Title: Re: Transcription and Translation
Post by: Yggdrasil on January 31, 2022, 11:56:53 AM
In general, most protein isoforms result from variations in splicing.

However, in biology there are always exceptions and there are ways for a mature mRNA (post-splicing) to yield different proteins.  Here are a few examples that come to mind:

1) RNA editing.  Proteins such as ADAR1 are capable of changing bases in mature mRNA (e.g. ADAR1 catalyzes the conversion of adenosine (A) to inosine (I), which gets read as guanosine (G) during translation), so RNA editing is capable of changing the protein sequence that gets translated from an mRNA.

2) RNA modification.  RNA bases can be modified by various enzymes.  One type of modification is conversion of uridine (U) to pseudouridine.  Pseudouridine is capable of wobble base pairing, so it can change the tRNAs a modified codon in mRNA is capable of binding to.  One hypothesis is that installation of pseudouridine at stop codons can allow bypass of the stop codon, resulting in a longer protein isoform (e.g. see https://rnajournal.cshlp.org/content/early/2020/05/20/rna.076042.120).

3) Alternative translation initiation sites.  There are various mechanisms that might change where the ribosome begins translation, which can result in different protein isoforms (e.g. see https://www.ncbi.nlm.nih.gov/pmc/articles/PMC6345546/).

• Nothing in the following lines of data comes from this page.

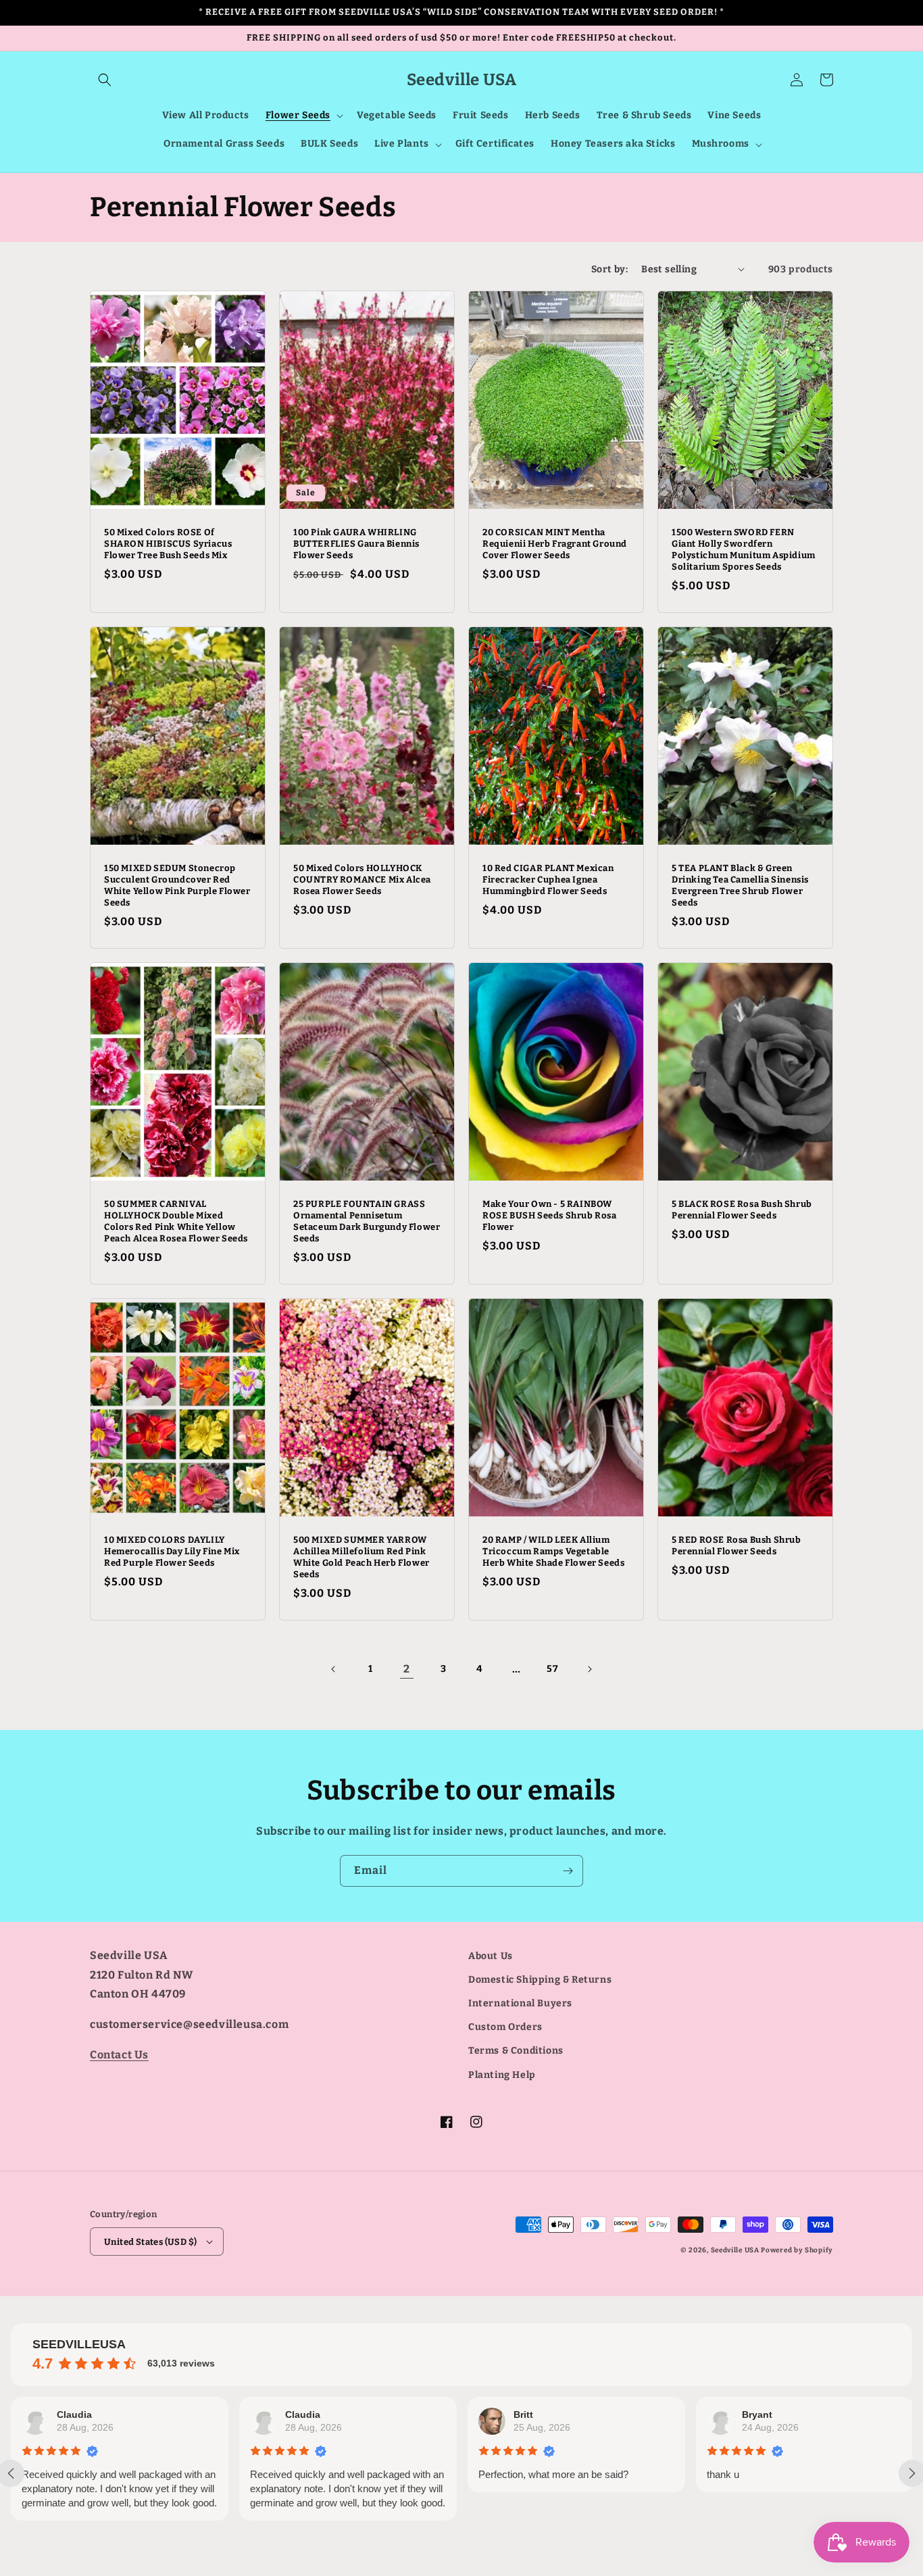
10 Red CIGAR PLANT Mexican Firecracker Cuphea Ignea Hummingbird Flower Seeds (548, 879)
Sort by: (609, 269)
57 (552, 1669)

4) Frameshifting. In the HIV genome, translation of the Gag-Pol gene generally produces the Gag protein.  However, some fraction of the time, an RNA element within the Gag-Pol gene at the end of the Gag coding sequence causes the ribosome to slip and backtrack by one base pair.  This frameshift results in the stop codon for the gene to not be recognized, so the ribosome continues translation and instead produces the Gag-Pol protein, which is a polyprotein encoding both Gag and Pol (which will later by cleaved by the viral protease to separate the two units).